ECONOMY

Turkish eurobond is unlikely to attract foreign investors

LONDON – Overseas institutional investors are unlikely to take up Turkey’s new eurobond offering and local domestic investors will be the target for the deal, overseas fund managers said yesterday. The bond is expected to have a 2008 maturity and be priced at a risk premium of around 550 basis points (5.5 percentage points) over US Treasuries, traders and investors said. The bond is expected to launch this week led by Credit Suisse First Boston and Morgan Stanley Dean Witter. «It does not look very attractive compared to the outstanding bonds. Mainly local retail investors are targeted,» said Michael Ganske, emerging debt portfolio manager at Deutsche Gesellschaft Fuer Wertpapiersparen (DWS) in Germany. Turkey’s existing December 2008 bond was yielding 10.367 percent on Tuesday, while the new bond, at a spread of 550 basis points over US Treasuries, would yield 10.125 percent.

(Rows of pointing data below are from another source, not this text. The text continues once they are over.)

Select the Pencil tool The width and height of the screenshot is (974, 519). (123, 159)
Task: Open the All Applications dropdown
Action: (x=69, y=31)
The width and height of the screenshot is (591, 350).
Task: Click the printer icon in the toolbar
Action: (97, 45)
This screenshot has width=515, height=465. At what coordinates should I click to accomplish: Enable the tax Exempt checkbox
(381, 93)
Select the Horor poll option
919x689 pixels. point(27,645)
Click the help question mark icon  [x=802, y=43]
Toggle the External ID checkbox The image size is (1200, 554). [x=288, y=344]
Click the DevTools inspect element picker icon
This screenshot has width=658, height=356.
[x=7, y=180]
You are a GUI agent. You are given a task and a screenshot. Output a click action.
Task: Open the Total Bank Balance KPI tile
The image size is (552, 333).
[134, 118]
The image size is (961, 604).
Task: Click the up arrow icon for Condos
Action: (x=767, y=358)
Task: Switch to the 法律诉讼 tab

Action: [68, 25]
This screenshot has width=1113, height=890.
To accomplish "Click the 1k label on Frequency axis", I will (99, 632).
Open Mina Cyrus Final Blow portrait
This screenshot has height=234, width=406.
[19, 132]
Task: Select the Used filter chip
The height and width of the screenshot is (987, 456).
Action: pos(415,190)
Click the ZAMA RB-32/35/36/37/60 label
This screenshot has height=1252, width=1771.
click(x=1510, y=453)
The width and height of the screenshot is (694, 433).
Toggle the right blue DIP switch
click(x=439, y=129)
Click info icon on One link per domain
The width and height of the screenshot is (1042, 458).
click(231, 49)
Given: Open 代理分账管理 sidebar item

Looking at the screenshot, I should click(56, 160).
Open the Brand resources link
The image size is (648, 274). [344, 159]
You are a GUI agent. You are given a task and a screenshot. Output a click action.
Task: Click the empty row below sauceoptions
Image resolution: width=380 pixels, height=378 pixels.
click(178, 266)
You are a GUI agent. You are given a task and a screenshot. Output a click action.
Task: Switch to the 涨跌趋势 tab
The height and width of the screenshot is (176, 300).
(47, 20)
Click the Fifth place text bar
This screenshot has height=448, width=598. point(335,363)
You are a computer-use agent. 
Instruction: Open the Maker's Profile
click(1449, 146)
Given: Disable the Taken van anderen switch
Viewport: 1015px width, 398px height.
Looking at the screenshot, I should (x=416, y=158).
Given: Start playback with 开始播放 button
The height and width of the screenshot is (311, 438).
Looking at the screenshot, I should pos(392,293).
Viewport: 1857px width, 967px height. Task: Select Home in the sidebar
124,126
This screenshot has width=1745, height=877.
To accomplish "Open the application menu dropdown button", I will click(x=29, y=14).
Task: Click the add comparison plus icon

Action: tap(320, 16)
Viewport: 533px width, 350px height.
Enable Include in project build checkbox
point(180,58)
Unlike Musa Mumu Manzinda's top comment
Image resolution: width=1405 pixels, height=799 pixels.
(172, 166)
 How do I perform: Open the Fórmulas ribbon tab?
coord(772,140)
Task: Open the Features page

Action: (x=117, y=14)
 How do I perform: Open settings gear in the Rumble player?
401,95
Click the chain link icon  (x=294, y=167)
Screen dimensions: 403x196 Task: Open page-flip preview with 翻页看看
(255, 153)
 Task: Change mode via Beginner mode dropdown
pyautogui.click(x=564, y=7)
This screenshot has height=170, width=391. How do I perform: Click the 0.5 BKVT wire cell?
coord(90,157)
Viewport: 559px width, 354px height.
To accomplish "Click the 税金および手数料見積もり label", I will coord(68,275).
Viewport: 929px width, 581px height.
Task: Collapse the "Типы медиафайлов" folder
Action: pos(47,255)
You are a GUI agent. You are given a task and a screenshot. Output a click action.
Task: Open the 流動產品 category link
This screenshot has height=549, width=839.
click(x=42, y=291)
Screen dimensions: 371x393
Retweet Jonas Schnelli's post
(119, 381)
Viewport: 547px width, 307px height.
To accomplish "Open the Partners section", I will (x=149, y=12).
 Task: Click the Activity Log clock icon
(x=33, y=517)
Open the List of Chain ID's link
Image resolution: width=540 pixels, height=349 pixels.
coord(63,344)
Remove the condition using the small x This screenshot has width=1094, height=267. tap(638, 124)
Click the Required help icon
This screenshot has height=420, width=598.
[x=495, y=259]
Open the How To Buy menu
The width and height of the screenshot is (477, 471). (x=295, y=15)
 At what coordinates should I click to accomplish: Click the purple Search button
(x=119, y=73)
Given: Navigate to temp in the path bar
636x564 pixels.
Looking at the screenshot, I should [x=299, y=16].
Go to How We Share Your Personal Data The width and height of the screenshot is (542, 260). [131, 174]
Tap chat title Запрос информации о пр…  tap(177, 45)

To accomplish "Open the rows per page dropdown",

Even so, institutional buyers will be encouraged by the new bonds if they prove popular at home, because that would show that Turkish locals have confidence in the country’s $16-billion International Monetary Fund (IMF)-backed program. «It would show that local investors and society are more in support of the government,» said DWS’s Ganske. At this time last year, Turkish domestic investors were exporting dollars at a furious pace, reacting to the collapse of an IMF-backed currency peg in February. Local markets have already shown signs of confidence and willingness to invest in Turkish paper. Lira denominated bonds yields fell to 68.47 percent at an auction in Turkey on Tuesday, extending a trend of falling yields. Yields were above 71 percent at the start of the year. Under its IMF program, Turkey is targeting annual inflation of 35 percent by the end of 2002. «It seems they have a very good local book. The deal is targeted at local Turks,» said a fund manager in Paris. «The leads said that locals had very small allocations when they tapped the 2006 bond.» Turkey increased its 2006 bond by $250 million in February, at 105.125 percent of face value. That bond was quoted at 106.375 percent of face value yesterday. The country signed its IMF agreement in February which envisaged $2.5 billion of public international debt issuance in 2002. Turkey is rated B- by ratings agency Standard & Poor’s, B1 by Moody’s Investors Service and B by Fitch.